Poi faccio una cosa. Vado in un angolo nascosto, e mi
tolgo e mutande che si erano infradiciate dall’acqua uscita dallo zaino. Per
fortuna il calzoncino ha le sue interne, in tessuto sintetico, e mi sento un
po’meglio.
Chiedo a un ragazzo dell’organizzazione come poter
fare se mi dovessi sentir male e lui mi chiede se ho bisogno subito di
soccorsi. Al che mi raddrizzo e mi limito a chiedergli se posso deviare per il
corto - se ci arrivo - e che comunque ancora non sono in fin di vita. Allora mi
da il suo numero in caso di necessità.
Mi sento una merda, ma riparto pianissimo seguendo il
flusso dei trailer. Nel frattempo mastico e bevo per quello che posso. Riparto
cercando di farmene una ragione e che comunque se ho gestito male qualcosa
ormai è andata così. Fanculo al bastardo orgoglio!
Da qui in avanti vivo la mia seconda parte di gara.
Mi svuoto dalla paura e dalla delusione, vado avanti e
basta.
Conosco William e il suo fido compagno che corre in
canotta arancione con un gel nelle mani.
Conosco il pugile che corre a petto nudo e si tuffa
nei fiumi e nelle vasche di pietra delle fontane.
Conosco un toscano che è preoccupato per la moglie che
lo aspetta al traguardo.
Conosco un ex triathleta col quale scambio due
chiacchere su allenamento, varie ed eventuali.
Mi scoppia una vescica, bevo litri d’acqua ad ogni
fontana.
Magicamente dal 15° km in avanti succedono tutte
queste cose.
Ritrovo il piacere di correre e il sorriso sulla
faccia, mentre senza pensarci imbocco per il percorso lungo.

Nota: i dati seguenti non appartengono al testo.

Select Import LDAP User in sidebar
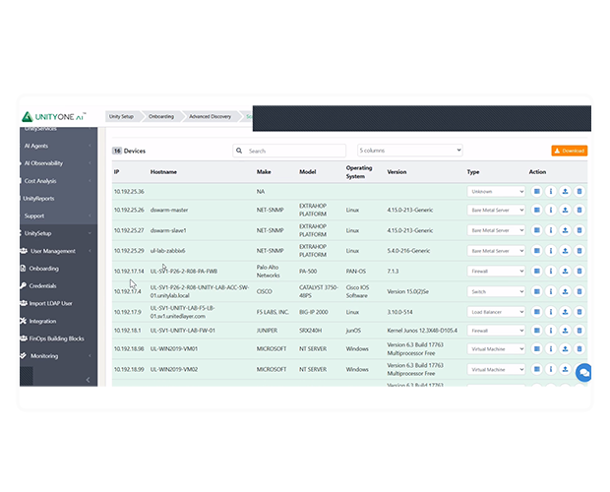This screenshot has width=610, height=492. [52, 303]
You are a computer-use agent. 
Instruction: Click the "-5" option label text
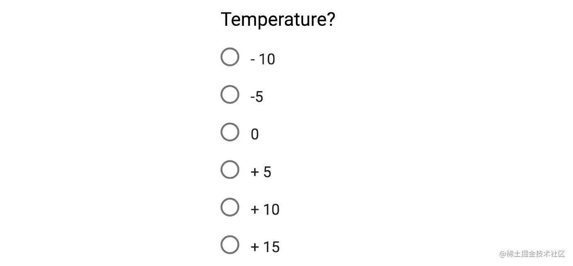pos(257,97)
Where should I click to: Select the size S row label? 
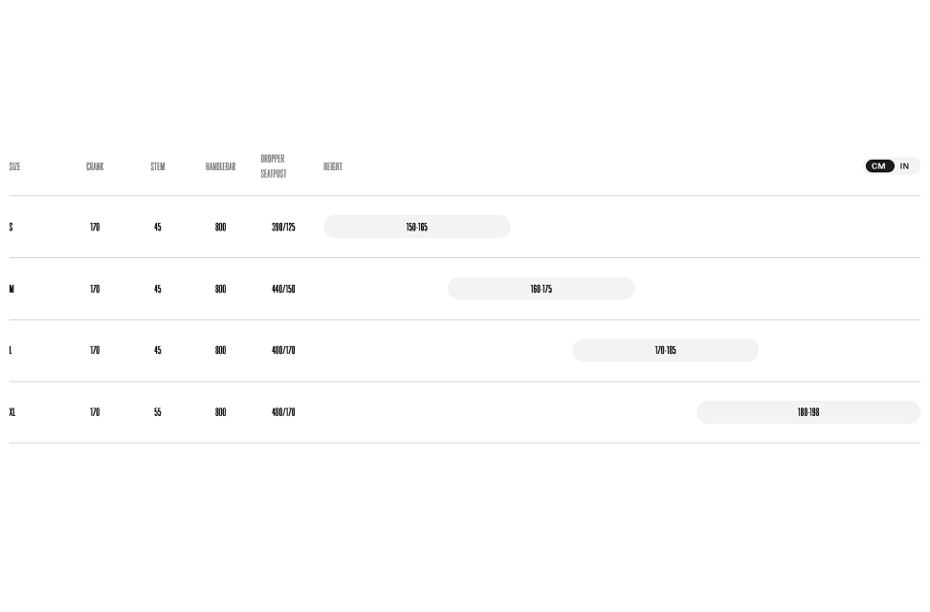[x=11, y=228]
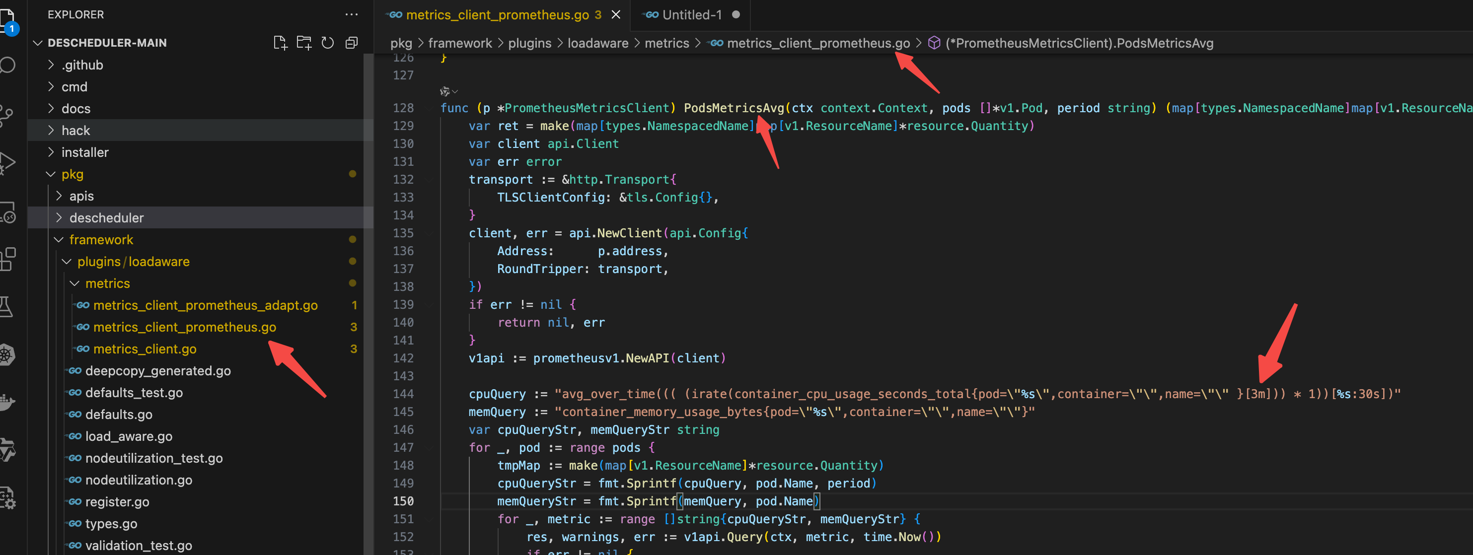Expand the descheduler folder
Image resolution: width=1473 pixels, height=555 pixels.
(x=106, y=218)
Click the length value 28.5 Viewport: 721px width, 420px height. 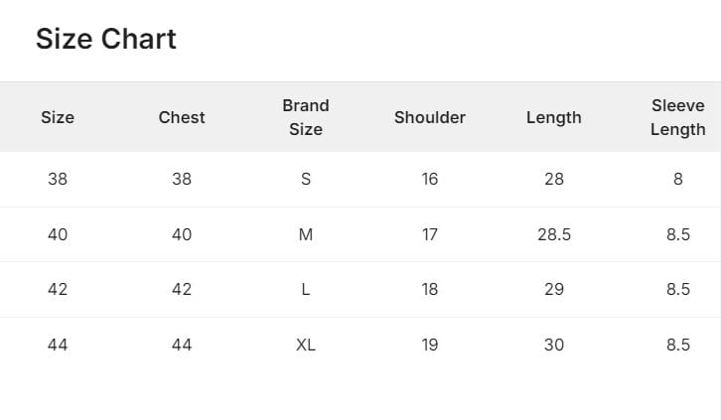[554, 235]
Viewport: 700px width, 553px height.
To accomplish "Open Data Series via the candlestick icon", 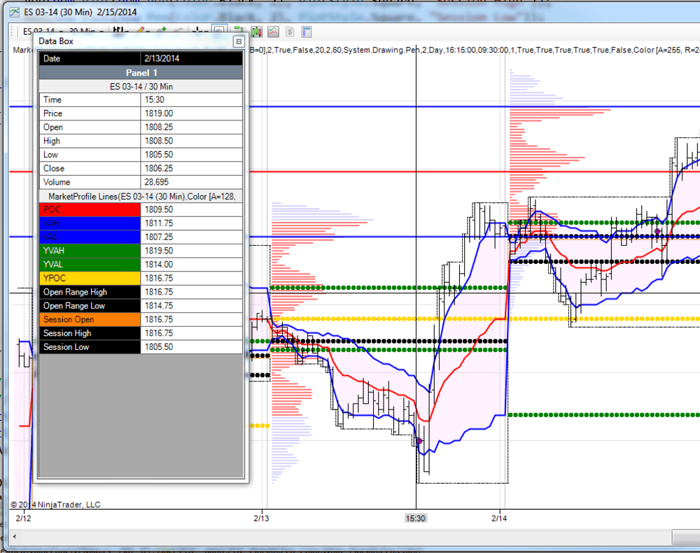I will pos(256,32).
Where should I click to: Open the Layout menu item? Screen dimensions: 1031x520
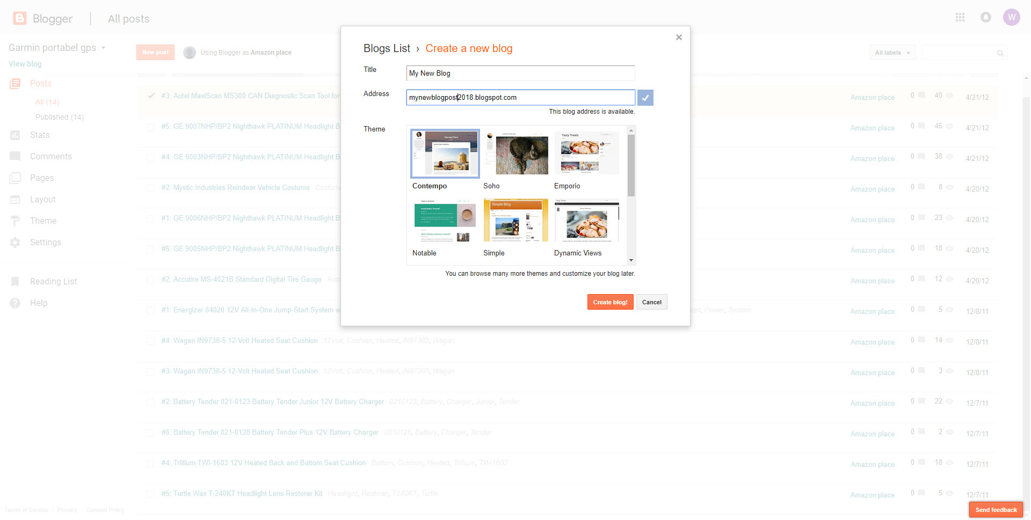(42, 200)
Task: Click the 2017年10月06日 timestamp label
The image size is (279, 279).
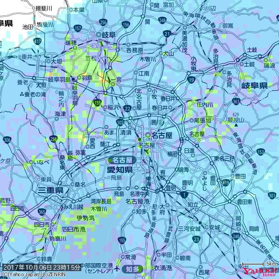Action: click(x=41, y=267)
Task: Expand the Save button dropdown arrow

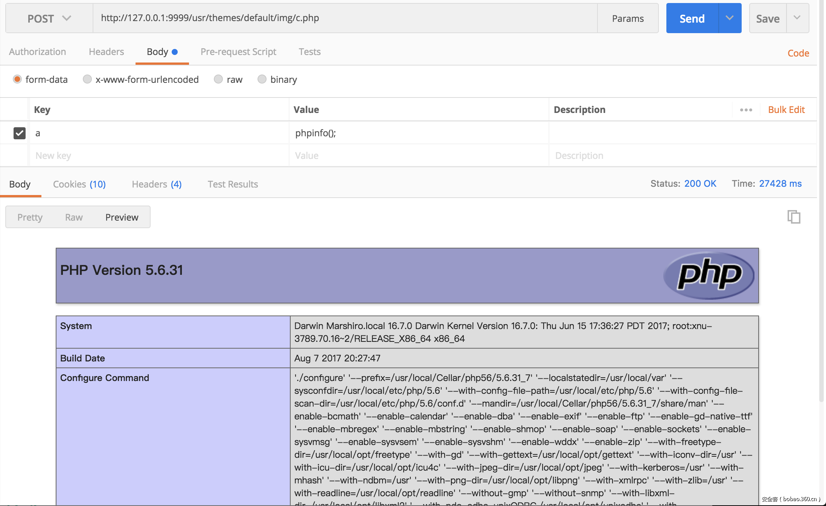Action: tap(797, 18)
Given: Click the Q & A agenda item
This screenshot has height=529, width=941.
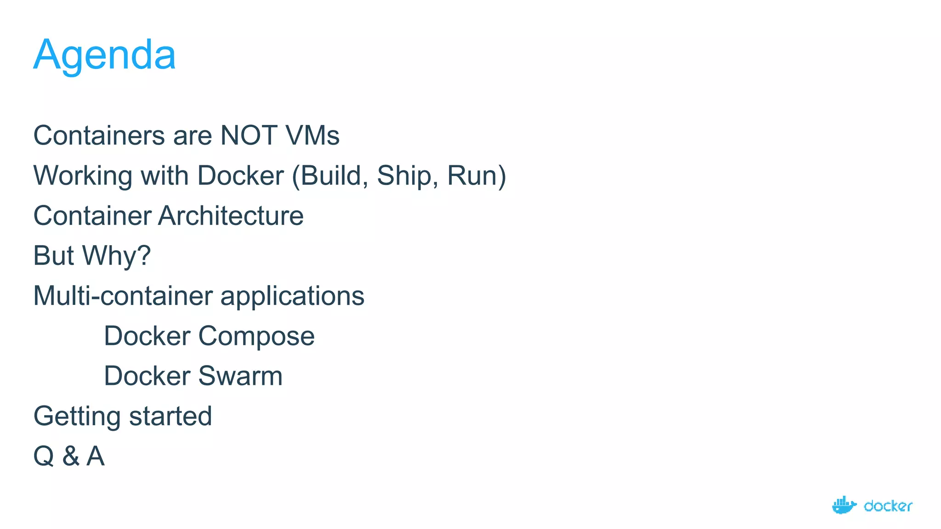Looking at the screenshot, I should point(69,456).
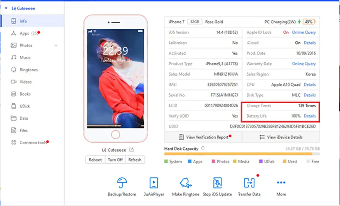This screenshot has width=340, height=206.
Task: Open the Backup/Restore umbrella icon
Action: pos(122,183)
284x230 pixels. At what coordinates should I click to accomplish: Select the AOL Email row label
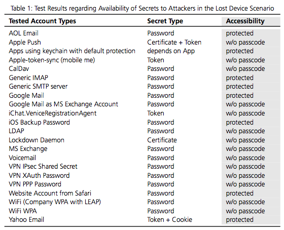pos(23,33)
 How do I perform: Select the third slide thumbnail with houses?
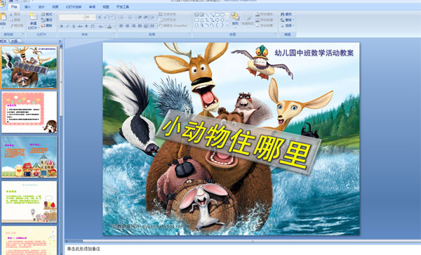[29, 157]

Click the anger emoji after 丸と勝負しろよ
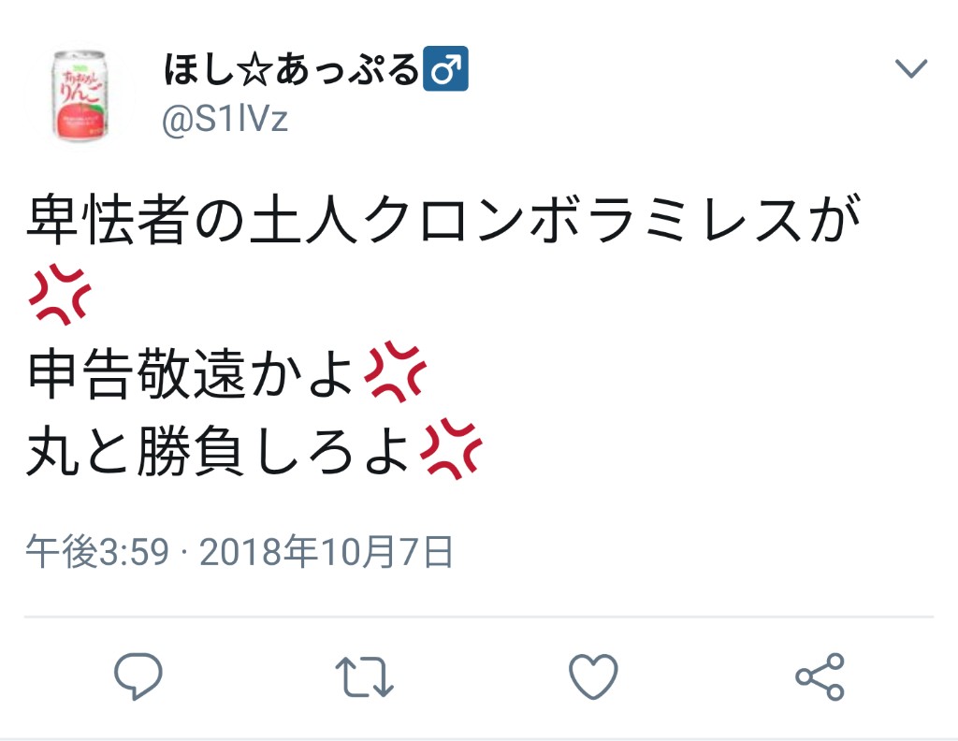tap(451, 449)
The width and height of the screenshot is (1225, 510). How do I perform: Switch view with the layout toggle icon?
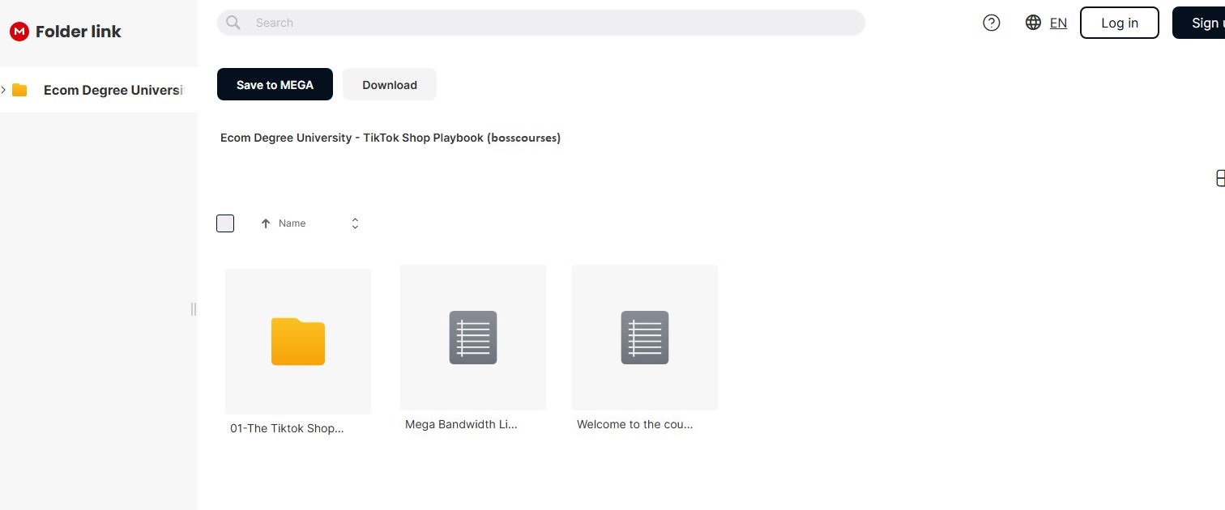tap(1220, 178)
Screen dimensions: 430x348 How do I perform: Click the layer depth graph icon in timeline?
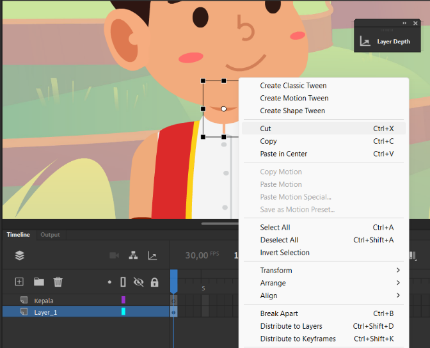[x=152, y=256]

E in progressione supero diversi corridori, fino a
riprendere Stefano che si era fermato al 35° con qualche problema di stomaco.
In vista del 40° km corro anche in salita, non mi risparmio più e comincio a
pregustare l’arrivo. All’ingresso di Corniglio vedo Ale che mi urla, ed è la
festa più bella!!!
Entro sotto l’arco e gli ultimi metri di salita li
volo.
Un signore pronuncia il mio nome al microfono e mi
mette la medaglia al collo.
E’ fatta!
22° assoluto e 4° di categoria.
Danilo è arrivato 14° assoluto. Stefano invece un
po’dopo di me. Alessandro si è dovuto ritirare per un’infiammazione al
ginocchio.
Tutti hanno dato il massimo.
Un’avventura indimenticabile, dall’inferno di fatica e
paure ataviche, ad una serena consapevolezza fatta di corsa e niente altro.
Un’esperienza unica. Trovare pace e serenità nella
fatica della corsa.
E adesso non vedo l’ora di andare a Cortina!